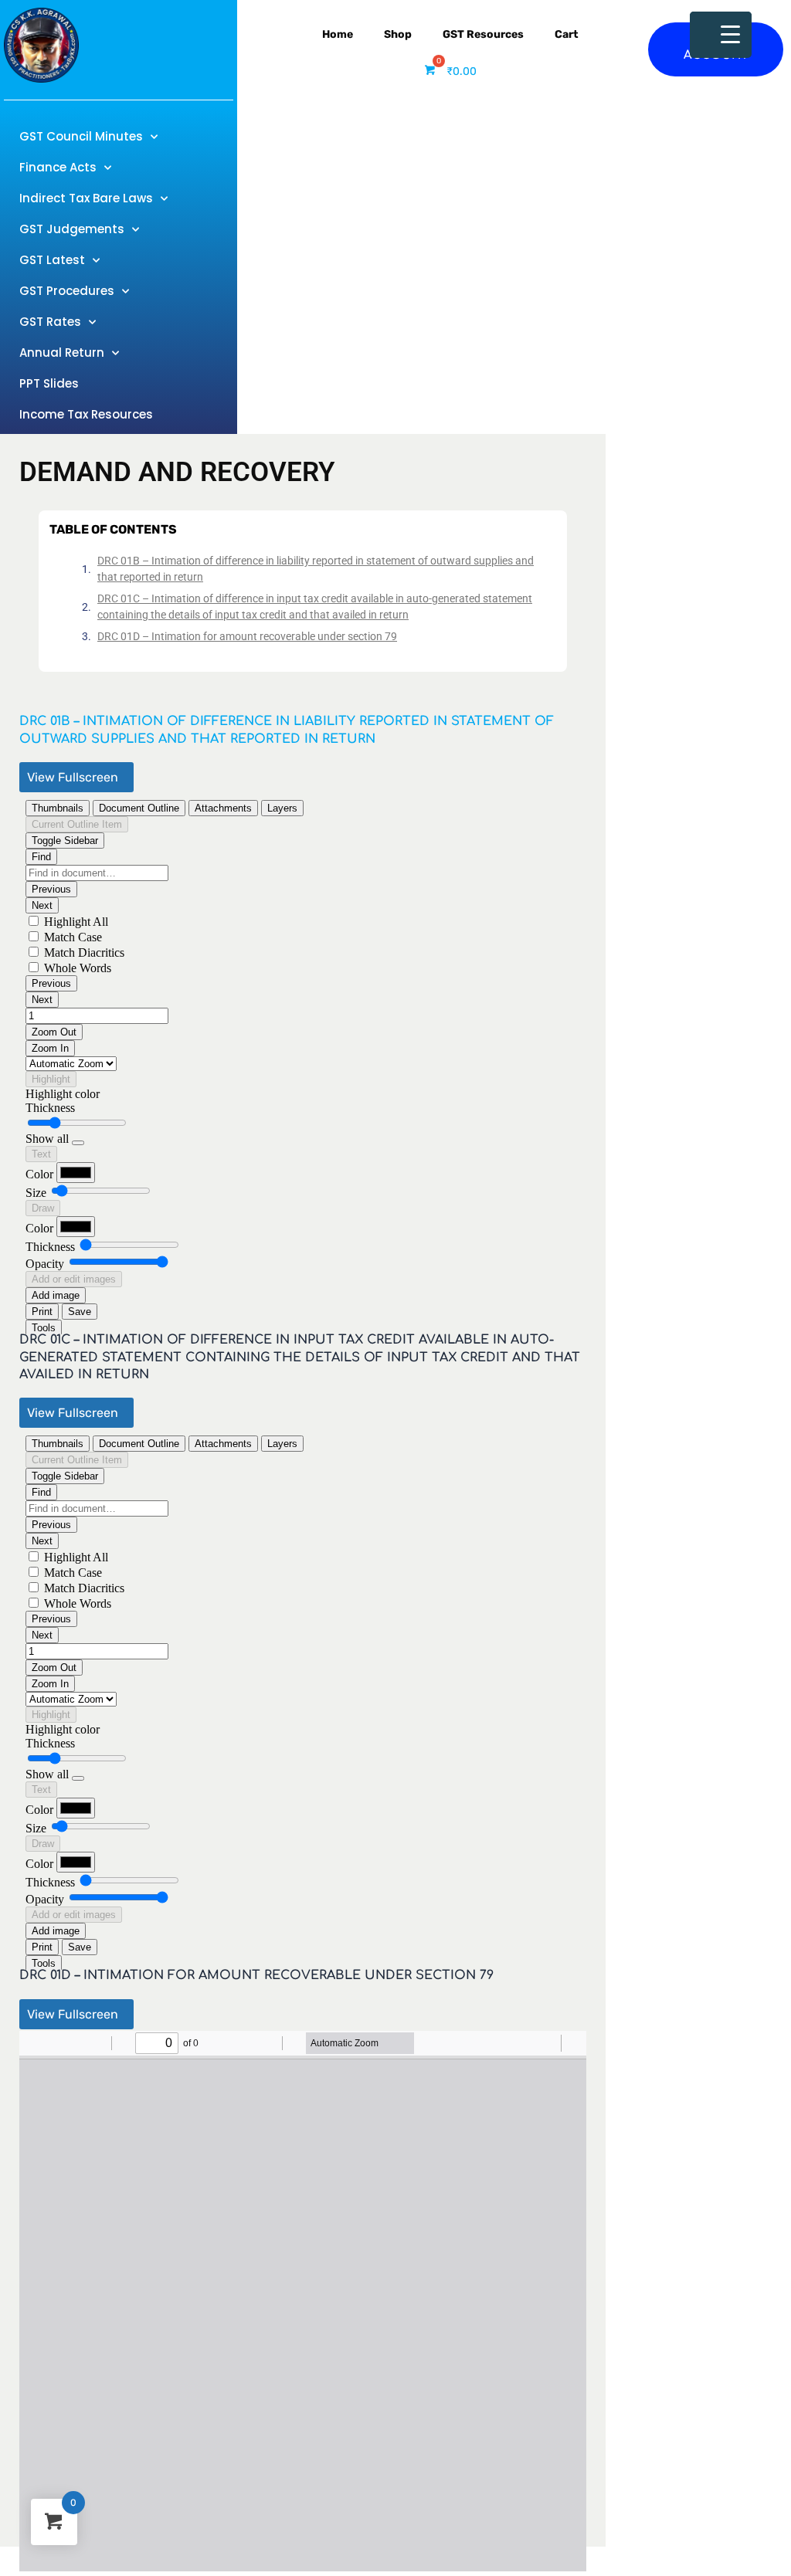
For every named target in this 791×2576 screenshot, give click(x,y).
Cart (567, 34)
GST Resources (483, 34)
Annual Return (61, 352)
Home (337, 34)
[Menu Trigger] (721, 35)
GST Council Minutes (81, 136)
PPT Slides (49, 383)
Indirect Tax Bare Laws (86, 198)
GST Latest (52, 260)
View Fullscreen (72, 777)
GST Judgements (71, 229)
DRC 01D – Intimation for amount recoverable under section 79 (247, 636)
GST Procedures (66, 291)
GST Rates (50, 322)
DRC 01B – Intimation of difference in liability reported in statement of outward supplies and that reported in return (315, 568)
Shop (398, 34)
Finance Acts (58, 167)
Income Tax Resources (86, 414)
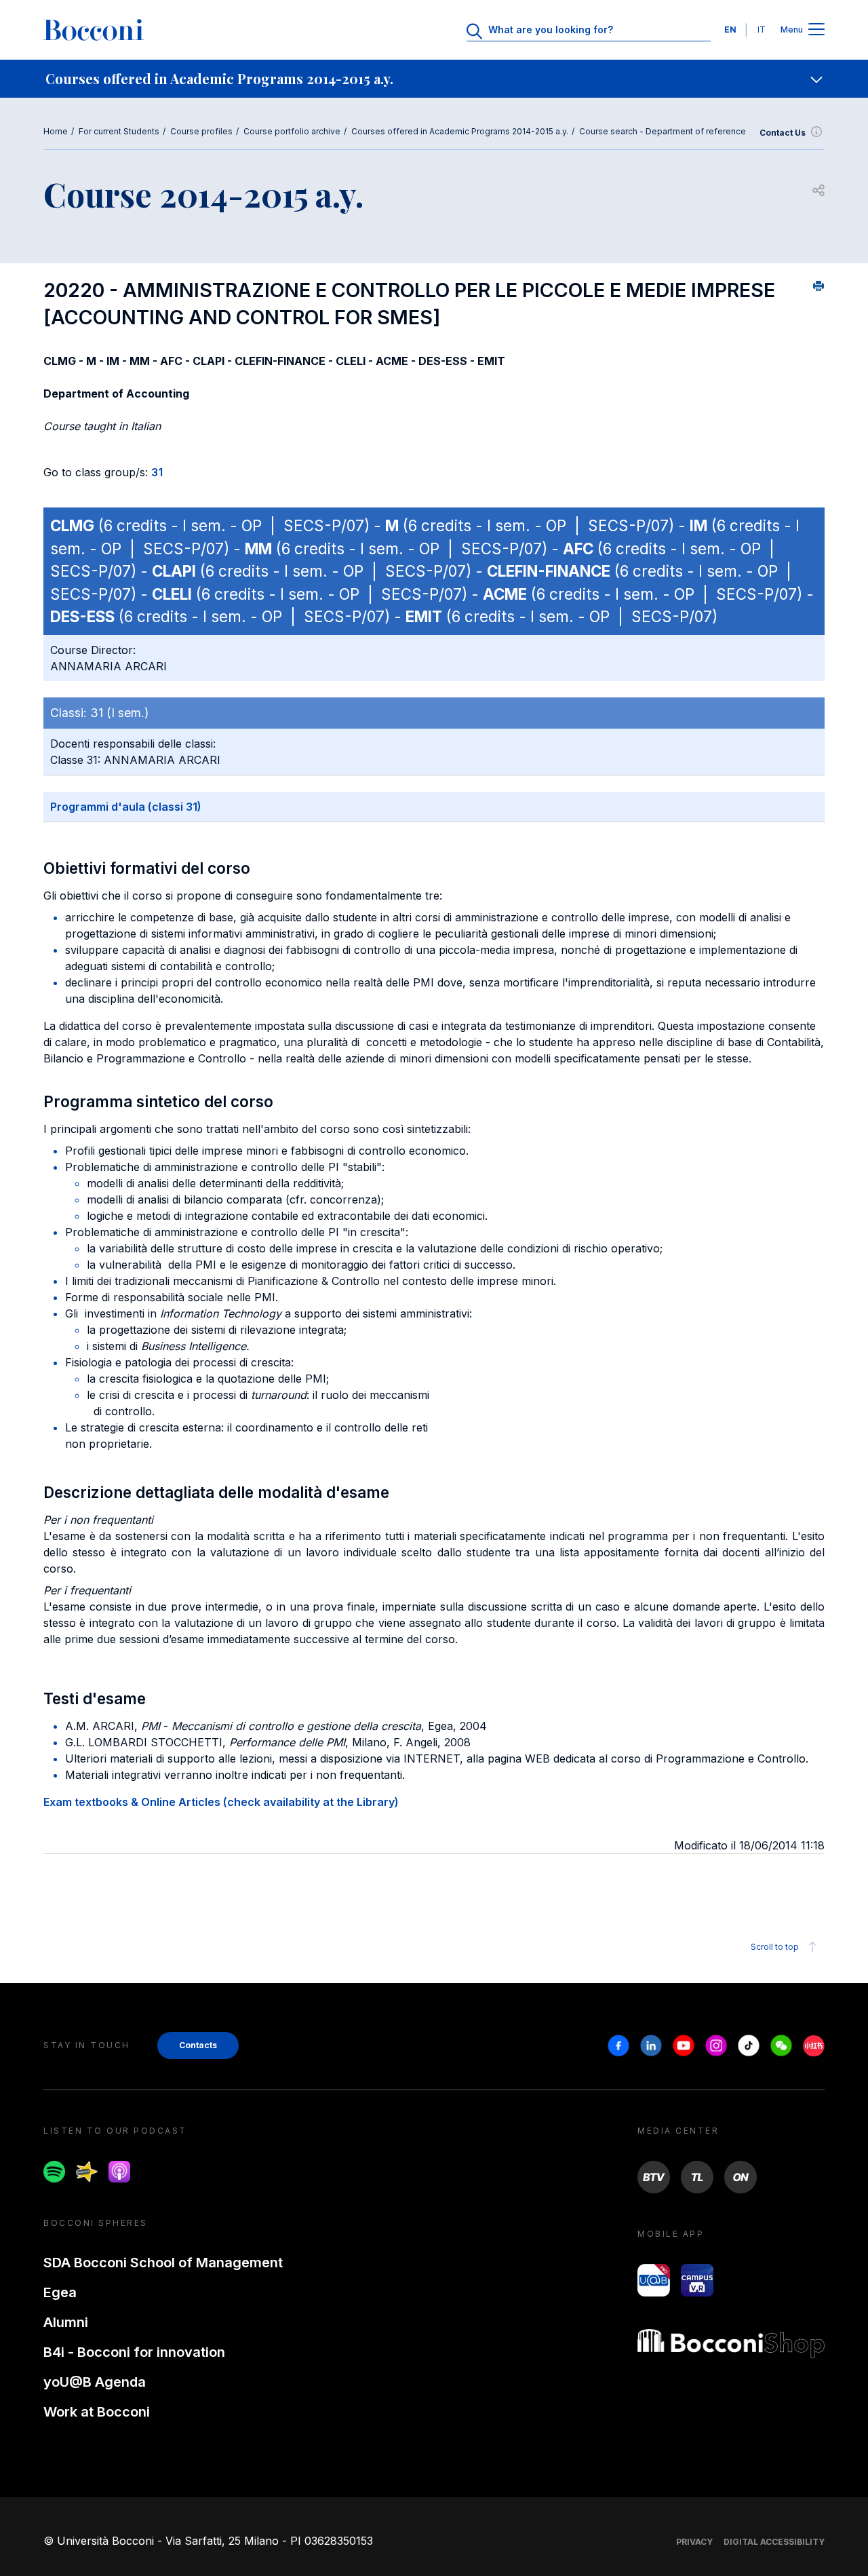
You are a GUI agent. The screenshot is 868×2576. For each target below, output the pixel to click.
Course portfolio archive (291, 131)
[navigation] (434, 79)
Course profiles (201, 131)
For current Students (119, 131)
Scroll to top (775, 1947)
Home (55, 131)
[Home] (93, 29)
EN (730, 29)
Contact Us (783, 133)
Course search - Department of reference (662, 131)
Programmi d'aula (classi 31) (125, 806)
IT (761, 29)
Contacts (198, 2045)
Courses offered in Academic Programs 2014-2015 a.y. (459, 131)
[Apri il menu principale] (816, 30)
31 (157, 472)
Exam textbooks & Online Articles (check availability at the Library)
--------------------------------
Print the material again, unchanged, without its pictures.

__REPLY TO THE TASK__.
For every named target in this 791×2576 screenshot, give click(x,y).
Cart (567, 34)
GST Resources (483, 34)
Annual Return (61, 352)
Home (337, 34)
[Menu Trigger] (721, 35)
GST Council Minutes (81, 136)
PPT Slides (49, 383)
Indirect Tax Bare Laws (86, 198)
GST Latest (52, 260)
View Fullscreen (72, 777)
GST Judgements (71, 229)
DRC 01D – Intimation for amount recoverable under section 79 (247, 636)
GST Procedures (66, 291)
GST Rates (50, 322)
DRC 01B – Intimation of difference in liability reported in statement of outward supplies and that reported in return (315, 568)
Shop (398, 34)
Finance Acts (58, 167)
Income Tax Resources (86, 414)
You are a GUI agent. The screenshot is 868×2576. For each target below, output the pixel to click.
Course portfolio archive (291, 131)
[navigation] (434, 79)
Course profiles (201, 131)
For current Students (119, 131)
Scroll to top (775, 1947)
Home (55, 131)
[Home] (93, 29)
EN (730, 29)
Contact Us (783, 133)
Course search - Department of reference (662, 131)
Programmi d'aula (classi 31) (125, 806)
IT (761, 29)
Contacts (198, 2045)
Courses offered in Academic Programs 2014-2015 a.y. (459, 131)
[Apri il menu principale] (816, 30)
31 (157, 472)
Exam textbooks & Online Articles (check availability at the Library)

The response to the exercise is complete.